Flank Steak with Cilantro-Almond Pesto
From Cooking Light, May 2002
Oh Cooking Light, I’m sorry we have strayed from you. When we first started dating CL was our cooking bible. The recipes are well explained, use easy to find ingredients, and almost always turn out awesome. Once we even tried to cook every recipe in an issue, ala Julie and Julia (we only got though about 1/4…our attention spans aren’t that long!). Heck, we gave housewarming subscriptions to any friend who moved for about a year back in 2010! But alas, over time we have purchased a myriad of cookbooks and become devoted followers of a number of cooking websites, and now sometimes months go by and we don’t make a single recipe from an issue.
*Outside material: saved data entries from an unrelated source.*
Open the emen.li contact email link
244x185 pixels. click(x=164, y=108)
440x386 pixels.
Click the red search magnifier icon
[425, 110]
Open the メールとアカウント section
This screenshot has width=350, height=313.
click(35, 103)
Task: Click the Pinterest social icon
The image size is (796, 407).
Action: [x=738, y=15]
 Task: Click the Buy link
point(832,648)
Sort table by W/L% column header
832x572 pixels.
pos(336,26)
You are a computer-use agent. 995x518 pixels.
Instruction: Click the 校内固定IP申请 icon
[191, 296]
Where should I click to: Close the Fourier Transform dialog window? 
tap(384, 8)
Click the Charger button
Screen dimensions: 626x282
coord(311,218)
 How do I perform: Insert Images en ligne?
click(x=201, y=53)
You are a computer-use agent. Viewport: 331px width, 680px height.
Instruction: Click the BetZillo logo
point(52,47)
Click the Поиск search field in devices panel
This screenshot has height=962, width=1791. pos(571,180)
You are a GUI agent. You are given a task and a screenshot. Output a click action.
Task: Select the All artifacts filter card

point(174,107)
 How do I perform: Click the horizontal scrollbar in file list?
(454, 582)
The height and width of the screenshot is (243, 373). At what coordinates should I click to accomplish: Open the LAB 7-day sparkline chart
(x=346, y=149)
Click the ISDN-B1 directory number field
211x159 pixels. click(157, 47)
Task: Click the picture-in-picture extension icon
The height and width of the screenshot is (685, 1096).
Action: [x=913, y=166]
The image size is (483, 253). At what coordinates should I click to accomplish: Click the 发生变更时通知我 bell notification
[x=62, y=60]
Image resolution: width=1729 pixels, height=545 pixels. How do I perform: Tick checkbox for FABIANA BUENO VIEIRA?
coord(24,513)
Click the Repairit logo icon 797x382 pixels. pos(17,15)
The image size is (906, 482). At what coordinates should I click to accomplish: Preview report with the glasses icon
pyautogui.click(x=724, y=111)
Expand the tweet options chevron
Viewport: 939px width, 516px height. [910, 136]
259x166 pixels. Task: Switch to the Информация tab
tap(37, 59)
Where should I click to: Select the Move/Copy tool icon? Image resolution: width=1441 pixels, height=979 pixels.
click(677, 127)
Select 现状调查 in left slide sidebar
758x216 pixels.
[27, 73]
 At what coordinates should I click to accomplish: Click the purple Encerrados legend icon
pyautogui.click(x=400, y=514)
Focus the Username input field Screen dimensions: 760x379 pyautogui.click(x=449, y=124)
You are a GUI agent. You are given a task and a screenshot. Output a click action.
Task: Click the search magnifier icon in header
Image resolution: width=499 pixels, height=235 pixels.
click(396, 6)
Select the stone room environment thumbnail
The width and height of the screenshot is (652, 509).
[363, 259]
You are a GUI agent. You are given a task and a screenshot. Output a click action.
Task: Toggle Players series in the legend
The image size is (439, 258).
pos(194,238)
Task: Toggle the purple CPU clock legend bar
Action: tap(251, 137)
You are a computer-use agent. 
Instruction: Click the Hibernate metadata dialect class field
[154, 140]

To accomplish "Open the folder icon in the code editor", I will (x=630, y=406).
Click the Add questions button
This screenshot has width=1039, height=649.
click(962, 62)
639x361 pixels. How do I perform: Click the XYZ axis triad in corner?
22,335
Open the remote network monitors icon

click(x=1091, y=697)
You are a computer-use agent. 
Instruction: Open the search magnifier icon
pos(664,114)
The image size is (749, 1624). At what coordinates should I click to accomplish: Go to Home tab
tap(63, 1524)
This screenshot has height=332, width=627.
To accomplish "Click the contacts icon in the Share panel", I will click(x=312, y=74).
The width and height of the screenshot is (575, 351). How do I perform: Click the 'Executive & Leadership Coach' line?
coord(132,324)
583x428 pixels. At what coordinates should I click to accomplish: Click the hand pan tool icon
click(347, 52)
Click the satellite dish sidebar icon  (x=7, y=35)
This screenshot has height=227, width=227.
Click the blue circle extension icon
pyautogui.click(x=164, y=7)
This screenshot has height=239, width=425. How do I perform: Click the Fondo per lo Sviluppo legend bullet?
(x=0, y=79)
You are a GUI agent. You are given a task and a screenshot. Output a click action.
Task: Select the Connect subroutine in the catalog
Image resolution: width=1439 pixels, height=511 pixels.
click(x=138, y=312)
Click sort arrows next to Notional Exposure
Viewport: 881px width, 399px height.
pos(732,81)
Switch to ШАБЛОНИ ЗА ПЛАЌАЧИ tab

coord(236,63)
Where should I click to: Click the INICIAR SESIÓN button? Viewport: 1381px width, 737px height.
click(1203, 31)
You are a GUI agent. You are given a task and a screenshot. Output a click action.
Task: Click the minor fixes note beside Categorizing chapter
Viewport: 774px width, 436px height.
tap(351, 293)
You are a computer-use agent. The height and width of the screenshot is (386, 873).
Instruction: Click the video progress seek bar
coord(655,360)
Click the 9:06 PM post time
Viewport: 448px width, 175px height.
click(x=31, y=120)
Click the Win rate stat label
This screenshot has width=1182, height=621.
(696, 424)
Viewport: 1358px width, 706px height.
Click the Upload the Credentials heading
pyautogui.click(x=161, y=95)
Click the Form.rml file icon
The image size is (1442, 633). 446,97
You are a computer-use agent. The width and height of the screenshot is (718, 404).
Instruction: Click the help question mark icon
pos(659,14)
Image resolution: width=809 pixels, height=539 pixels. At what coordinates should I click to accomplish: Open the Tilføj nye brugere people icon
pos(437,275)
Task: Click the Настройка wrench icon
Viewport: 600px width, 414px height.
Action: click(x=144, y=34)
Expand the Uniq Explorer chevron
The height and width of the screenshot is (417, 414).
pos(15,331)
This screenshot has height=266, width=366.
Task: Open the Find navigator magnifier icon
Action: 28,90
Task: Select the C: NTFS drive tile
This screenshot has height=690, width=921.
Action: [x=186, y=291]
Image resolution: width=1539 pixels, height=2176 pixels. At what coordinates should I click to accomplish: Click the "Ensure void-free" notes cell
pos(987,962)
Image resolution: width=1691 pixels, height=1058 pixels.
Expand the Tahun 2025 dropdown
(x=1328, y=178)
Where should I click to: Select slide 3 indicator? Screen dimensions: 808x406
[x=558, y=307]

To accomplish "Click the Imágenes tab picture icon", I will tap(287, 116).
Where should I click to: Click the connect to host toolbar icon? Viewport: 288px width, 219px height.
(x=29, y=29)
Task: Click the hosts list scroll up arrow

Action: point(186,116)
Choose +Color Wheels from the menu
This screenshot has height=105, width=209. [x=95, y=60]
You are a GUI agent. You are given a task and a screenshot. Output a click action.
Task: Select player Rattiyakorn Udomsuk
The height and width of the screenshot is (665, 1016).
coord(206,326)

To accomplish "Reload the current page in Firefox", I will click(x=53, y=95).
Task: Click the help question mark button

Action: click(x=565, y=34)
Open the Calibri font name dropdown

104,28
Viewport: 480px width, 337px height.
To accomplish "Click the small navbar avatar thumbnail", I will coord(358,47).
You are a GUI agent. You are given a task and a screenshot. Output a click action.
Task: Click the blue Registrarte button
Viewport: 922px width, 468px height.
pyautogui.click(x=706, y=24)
Well, tonight we put an end to that and it felt so good! Despite owning a cataloged collection of every issue since 2007, I found this recipe on the internet. It’s an oldie but a goodie, and a great way to get a little more grilling in before summer’s end. And bonus, the pesto is good on other meats, sandwiches, or pastas, just beware garlic breath after!
- 3/4 cup fresh cilantro
- 2 Tbsp slivered or chopped almonds, toasted
- 1 serrano pepper, roughly chopped (we left the seeds in for extra heat…your call)
- 1/8 tsp salt
- 1/8 tsp black pepper
- 1 garlic clove, smashed
- 3 Tbsp plain fat-free yogurt (we used Greek, I think anything would work as long as it’s PLAIN, not vanilla)
- 1 1/2 tsp fresh lime juice
- 1 1-lb flank steak, trimmed
- additional salt and pepper, for meat
- Heat grill to medium heat.
- Combine cilantro, almonds, serrano, 1/8 tsp salt, 1/8 tsp pepper, and garlic in a blender or food processor. Process until finely chopped. Side note on device choice: I am enthralled by my new, huge food processor, but I think it was the wrong choice here. The amount of stuff is too small, and it just kept getting stuck to the sides. Go with a mini food processor or magic bullet if you have something like that.
- Add yogurt and lime juice to pesto. Process until smooth.
- Salt and pepper flank steak.
- Grill 6 minutes on each side, or until desired degree of doneness.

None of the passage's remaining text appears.